== Segment start ==

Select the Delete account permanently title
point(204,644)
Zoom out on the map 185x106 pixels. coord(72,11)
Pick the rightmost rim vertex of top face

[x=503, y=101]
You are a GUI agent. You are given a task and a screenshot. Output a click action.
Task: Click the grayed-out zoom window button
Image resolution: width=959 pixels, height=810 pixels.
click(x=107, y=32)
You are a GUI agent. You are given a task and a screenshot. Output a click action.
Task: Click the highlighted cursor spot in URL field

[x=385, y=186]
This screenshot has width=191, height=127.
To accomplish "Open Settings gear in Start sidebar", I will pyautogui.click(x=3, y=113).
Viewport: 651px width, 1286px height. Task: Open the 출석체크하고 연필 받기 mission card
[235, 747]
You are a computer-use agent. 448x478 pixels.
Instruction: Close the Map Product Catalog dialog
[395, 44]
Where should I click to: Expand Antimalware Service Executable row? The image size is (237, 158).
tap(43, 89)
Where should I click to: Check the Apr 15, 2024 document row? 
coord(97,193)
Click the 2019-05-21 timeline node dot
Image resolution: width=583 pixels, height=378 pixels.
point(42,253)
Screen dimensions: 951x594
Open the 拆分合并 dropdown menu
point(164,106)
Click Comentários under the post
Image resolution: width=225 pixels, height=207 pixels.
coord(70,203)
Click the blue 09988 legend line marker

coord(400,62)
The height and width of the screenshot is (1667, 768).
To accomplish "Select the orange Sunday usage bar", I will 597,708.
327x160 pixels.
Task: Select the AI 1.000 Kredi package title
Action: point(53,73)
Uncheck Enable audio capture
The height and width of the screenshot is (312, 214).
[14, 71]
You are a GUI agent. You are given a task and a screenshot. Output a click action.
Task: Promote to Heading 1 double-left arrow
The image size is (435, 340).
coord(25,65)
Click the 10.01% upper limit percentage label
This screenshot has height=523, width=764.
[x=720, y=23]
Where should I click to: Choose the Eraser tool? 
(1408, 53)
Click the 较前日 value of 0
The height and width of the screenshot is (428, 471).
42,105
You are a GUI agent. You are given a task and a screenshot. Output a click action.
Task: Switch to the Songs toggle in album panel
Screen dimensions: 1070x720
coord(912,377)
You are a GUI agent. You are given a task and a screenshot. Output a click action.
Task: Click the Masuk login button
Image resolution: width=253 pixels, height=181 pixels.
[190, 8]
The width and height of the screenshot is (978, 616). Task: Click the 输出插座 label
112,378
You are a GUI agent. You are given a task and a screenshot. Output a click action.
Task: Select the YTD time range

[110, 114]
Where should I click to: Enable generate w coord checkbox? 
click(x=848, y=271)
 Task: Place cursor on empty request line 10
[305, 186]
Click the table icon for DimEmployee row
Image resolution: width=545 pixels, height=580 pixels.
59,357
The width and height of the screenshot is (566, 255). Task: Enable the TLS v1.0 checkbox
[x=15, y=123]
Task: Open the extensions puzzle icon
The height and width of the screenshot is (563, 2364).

== Segment end ==

=== Action item ===
Each line of the material above must be reproduced exactly.

=== Response box ===
Select the Delete account permanently title
point(204,644)
Zoom out on the map 185x106 pixels. coord(72,11)
Pick the rightmost rim vertex of top face

[x=503, y=101]
You are a GUI agent. You are given a task and a screenshot. Output a click action.
Task: Click the grayed-out zoom window button
Image resolution: width=959 pixels, height=810 pixels.
click(x=107, y=32)
You are a GUI agent. You are given a task and a screenshot. Output a click action.
Task: Click the highlighted cursor spot in URL field

[x=385, y=186]
This screenshot has width=191, height=127.
To accomplish "Open Settings gear in Start sidebar", I will pyautogui.click(x=3, y=113).
Viewport: 651px width, 1286px height. Task: Open the 출석체크하고 연필 받기 mission card
[235, 747]
You are a computer-use agent. 448x478 pixels.
Instruction: Close the Map Product Catalog dialog
[395, 44]
Where should I click to: Expand Antimalware Service Executable row? The image size is (237, 158).
tap(43, 89)
Where should I click to: Check the Apr 15, 2024 document row? 
coord(97,193)
Click the 2019-05-21 timeline node dot
Image resolution: width=583 pixels, height=378 pixels.
point(42,253)
Screen dimensions: 951x594
Open the 拆分合并 dropdown menu
point(164,106)
Click Comentários under the post
Image resolution: width=225 pixels, height=207 pixels.
coord(70,203)
Click the blue 09988 legend line marker

coord(400,62)
The height and width of the screenshot is (1667, 768).
To accomplish "Select the orange Sunday usage bar", I will 597,708.
327x160 pixels.
Task: Select the AI 1.000 Kredi package title
Action: point(53,73)
Uncheck Enable audio capture
The height and width of the screenshot is (312, 214).
[14, 71]
You are a GUI agent. You are given a task and a screenshot. Output a click action.
Task: Promote to Heading 1 double-left arrow
The image size is (435, 340).
coord(25,65)
Click the 10.01% upper limit percentage label
This screenshot has height=523, width=764.
[x=720, y=23]
Where should I click to: Choose the Eraser tool? 
(1408, 53)
Click the 较前日 value of 0
The height and width of the screenshot is (428, 471).
42,105
You are a GUI agent. You are given a task and a screenshot. Output a click action.
Task: Switch to the Songs toggle in album panel
Screen dimensions: 1070x720
coord(912,377)
You are a GUI agent. You are given a task and a screenshot. Output a click action.
Task: Click the Masuk login button
Image resolution: width=253 pixels, height=181 pixels.
[190, 8]
The width and height of the screenshot is (978, 616). Task: Click the 输出插座 label
112,378
You are a GUI agent. You are given a task and a screenshot. Output a click action.
Task: Select the YTD time range

[110, 114]
Where should I click to: Enable generate w coord checkbox? 
click(x=848, y=271)
 Task: Place cursor on empty request line 10
[305, 186]
Click the table icon for DimEmployee row
Image resolution: width=545 pixels, height=580 pixels.
59,357
The width and height of the screenshot is (566, 255). Task: Enable the TLS v1.0 checkbox
[x=15, y=123]
Task: Open the extensions puzzle icon
The height and width of the screenshot is (563, 2364).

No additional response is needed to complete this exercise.